Measures to stabilise the EU carbon market will be introduced by the end of 2018 after a vote by MEPs.
The commission had suggested a 2021 start date for the reforms to the EU emissions trading system (ETS), but several member states, including the UK and Germany, had called for the proposed market stabilisation reserve (MSR) to begin in 2017.
MEPs on the European parliament’s environment committee voted for a compromise timetable, with the MSR in place by 31 December 2018.
Under the agreement, which still has to be ratified by member states, millions of ETS allowances will be withdrawn from the market and placed in a reserve in an effort to shore up the price. MEPs also supported a proposal to prevent the 900 million allowances withdrawn last year under the commission’s “backloading” mechanism re-entering the market in 2019 as originally planned.

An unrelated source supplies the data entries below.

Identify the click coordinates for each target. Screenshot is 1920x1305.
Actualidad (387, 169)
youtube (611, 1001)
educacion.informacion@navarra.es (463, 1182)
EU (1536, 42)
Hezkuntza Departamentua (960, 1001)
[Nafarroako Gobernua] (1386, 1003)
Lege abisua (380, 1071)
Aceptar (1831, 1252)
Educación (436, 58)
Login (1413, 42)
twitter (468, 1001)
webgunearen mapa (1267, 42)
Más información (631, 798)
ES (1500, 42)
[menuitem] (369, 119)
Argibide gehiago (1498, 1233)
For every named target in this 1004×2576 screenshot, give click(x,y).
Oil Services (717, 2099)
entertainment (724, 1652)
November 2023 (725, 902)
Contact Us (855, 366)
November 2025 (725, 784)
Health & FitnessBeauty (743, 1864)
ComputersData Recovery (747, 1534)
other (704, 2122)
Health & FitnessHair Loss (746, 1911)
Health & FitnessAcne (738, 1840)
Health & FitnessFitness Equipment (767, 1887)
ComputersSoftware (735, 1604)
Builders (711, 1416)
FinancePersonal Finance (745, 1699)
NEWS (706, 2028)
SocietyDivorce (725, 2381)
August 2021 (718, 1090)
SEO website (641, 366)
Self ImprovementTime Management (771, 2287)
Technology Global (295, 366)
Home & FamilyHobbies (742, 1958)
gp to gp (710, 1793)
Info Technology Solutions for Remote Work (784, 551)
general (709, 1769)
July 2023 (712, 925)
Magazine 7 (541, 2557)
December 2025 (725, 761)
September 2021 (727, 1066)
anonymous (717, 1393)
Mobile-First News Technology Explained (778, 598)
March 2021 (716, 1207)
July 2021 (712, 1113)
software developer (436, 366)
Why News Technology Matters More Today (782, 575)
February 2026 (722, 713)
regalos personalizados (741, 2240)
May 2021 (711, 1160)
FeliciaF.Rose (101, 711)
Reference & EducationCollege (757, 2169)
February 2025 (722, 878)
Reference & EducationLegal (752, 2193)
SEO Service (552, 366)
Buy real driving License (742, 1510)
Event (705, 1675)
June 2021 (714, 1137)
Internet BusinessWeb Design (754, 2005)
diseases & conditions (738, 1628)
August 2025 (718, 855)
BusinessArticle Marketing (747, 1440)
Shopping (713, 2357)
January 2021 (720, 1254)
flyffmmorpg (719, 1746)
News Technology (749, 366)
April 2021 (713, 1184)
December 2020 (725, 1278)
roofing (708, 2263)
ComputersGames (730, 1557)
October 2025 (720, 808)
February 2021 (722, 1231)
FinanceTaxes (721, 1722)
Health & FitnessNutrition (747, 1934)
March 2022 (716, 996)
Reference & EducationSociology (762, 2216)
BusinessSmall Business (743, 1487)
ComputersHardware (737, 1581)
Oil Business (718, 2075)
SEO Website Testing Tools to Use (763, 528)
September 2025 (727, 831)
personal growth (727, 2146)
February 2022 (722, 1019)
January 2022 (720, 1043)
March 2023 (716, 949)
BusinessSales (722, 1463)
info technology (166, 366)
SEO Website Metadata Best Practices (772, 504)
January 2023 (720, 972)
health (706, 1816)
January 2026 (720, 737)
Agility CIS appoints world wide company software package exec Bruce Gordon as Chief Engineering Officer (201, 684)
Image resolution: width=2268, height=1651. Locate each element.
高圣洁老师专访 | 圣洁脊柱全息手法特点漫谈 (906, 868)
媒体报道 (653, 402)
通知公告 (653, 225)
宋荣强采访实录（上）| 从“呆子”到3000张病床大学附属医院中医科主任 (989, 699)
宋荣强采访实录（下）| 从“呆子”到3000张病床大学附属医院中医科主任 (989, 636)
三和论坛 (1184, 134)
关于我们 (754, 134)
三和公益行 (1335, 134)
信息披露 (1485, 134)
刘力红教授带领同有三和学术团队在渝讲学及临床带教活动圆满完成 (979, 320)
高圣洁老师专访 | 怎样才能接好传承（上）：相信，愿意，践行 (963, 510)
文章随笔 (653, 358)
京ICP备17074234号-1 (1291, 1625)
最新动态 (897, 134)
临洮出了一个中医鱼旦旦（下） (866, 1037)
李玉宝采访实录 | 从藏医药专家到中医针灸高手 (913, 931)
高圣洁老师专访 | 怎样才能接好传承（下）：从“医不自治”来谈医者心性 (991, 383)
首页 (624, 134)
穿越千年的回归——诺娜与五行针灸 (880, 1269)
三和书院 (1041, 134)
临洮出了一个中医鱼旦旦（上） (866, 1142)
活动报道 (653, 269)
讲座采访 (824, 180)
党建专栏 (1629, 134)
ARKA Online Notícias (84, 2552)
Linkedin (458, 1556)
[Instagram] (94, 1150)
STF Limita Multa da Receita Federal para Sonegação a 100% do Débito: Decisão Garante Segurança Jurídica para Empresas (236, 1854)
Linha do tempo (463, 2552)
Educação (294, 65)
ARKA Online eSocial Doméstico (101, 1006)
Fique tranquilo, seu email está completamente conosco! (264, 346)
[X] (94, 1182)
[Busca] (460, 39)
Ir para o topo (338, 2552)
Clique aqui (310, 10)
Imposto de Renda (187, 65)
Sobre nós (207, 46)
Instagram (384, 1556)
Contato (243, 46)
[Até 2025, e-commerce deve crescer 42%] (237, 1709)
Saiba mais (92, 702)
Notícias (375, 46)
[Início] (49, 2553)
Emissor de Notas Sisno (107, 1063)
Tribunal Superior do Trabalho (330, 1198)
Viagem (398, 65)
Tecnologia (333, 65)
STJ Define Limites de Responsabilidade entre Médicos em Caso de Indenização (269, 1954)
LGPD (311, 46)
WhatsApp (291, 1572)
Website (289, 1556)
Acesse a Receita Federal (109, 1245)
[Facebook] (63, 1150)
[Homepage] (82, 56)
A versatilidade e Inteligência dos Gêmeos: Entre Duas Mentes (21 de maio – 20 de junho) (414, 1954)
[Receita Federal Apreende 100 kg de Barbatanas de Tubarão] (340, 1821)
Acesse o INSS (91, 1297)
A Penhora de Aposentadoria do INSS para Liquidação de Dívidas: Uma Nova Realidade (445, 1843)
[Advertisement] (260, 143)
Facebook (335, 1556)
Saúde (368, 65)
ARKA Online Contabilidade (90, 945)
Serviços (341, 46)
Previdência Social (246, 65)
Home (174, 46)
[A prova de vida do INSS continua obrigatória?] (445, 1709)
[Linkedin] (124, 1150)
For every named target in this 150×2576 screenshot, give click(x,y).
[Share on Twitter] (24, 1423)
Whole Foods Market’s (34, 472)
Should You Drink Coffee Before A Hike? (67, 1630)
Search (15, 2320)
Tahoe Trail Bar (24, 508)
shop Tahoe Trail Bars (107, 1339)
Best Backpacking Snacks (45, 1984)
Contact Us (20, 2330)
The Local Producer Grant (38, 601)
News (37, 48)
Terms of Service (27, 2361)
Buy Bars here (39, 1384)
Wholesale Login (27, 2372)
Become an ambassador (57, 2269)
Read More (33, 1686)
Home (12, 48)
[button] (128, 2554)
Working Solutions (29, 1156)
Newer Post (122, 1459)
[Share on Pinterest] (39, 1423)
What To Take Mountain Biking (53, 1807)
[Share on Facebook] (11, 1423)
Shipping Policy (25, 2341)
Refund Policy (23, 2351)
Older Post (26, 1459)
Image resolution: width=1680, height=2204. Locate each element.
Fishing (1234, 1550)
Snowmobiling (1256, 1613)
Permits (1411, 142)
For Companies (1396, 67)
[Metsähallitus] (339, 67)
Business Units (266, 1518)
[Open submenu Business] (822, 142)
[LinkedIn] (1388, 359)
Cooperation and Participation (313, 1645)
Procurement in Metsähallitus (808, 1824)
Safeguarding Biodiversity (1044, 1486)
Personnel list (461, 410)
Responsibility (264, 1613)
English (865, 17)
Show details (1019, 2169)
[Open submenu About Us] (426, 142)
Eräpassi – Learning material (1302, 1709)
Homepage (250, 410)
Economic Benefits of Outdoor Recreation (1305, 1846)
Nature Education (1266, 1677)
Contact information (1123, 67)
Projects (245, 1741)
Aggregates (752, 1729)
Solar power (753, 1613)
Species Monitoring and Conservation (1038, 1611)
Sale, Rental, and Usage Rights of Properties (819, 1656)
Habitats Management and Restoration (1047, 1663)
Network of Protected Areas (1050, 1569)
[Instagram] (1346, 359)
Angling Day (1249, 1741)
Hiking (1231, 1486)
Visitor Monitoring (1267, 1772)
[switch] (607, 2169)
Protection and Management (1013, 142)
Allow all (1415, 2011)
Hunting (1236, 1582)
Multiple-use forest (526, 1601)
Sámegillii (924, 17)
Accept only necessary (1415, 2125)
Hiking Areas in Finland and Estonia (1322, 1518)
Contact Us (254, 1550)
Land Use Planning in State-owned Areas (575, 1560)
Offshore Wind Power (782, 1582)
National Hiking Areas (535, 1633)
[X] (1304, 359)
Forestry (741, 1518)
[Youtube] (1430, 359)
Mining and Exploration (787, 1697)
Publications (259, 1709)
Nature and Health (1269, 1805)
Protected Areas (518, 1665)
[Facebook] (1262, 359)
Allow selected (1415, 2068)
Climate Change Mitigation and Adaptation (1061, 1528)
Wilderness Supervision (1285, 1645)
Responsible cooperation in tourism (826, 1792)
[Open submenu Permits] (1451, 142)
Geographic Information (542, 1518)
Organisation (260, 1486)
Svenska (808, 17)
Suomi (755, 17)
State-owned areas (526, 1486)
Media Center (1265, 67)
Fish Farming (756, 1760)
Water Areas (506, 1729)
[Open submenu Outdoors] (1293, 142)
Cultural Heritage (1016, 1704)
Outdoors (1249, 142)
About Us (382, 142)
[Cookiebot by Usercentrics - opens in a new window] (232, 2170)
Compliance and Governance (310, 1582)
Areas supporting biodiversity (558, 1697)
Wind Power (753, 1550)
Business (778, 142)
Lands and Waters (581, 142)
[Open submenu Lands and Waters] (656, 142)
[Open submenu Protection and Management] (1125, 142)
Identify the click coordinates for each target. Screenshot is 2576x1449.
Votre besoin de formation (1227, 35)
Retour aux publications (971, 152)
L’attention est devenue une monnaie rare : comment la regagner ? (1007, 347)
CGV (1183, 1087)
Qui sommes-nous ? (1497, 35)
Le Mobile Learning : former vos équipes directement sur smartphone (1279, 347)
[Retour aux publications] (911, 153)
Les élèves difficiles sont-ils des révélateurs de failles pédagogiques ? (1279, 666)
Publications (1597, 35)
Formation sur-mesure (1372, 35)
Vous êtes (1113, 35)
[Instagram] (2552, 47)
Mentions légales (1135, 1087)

The decision to introduce the MSR three years ahead of the commission’s proposed start date was welcomed by campaigners. Bryony Worthington, founder of emissions pressure group Sandbag, described the vote as a “game changer”. “These amendments represent a massive improvement on the commission proposal,” she said.
Catherine Bearder, MEP and environmentalist columnist, said: “These crucial reforms will permanently plug the hole in the EU’s carbon market and boost long-term green investment.”
However, in a joint ministerial statement issued ahead of the committee’s meeting, energy and climate secretary Ed Davey and his counterparts in eight member states, said the MSR should begin in 2017, arguing that an early start was needed to provide the certainty required by investors to fund the creation of a low-carbon economy.
They said: “We cannot wait until 2021. By that time, the level of surplus in the ETS is likely to be significantly higher, with the resulting risk that critical low carbon investments needed this decade, are further postponed into the future.”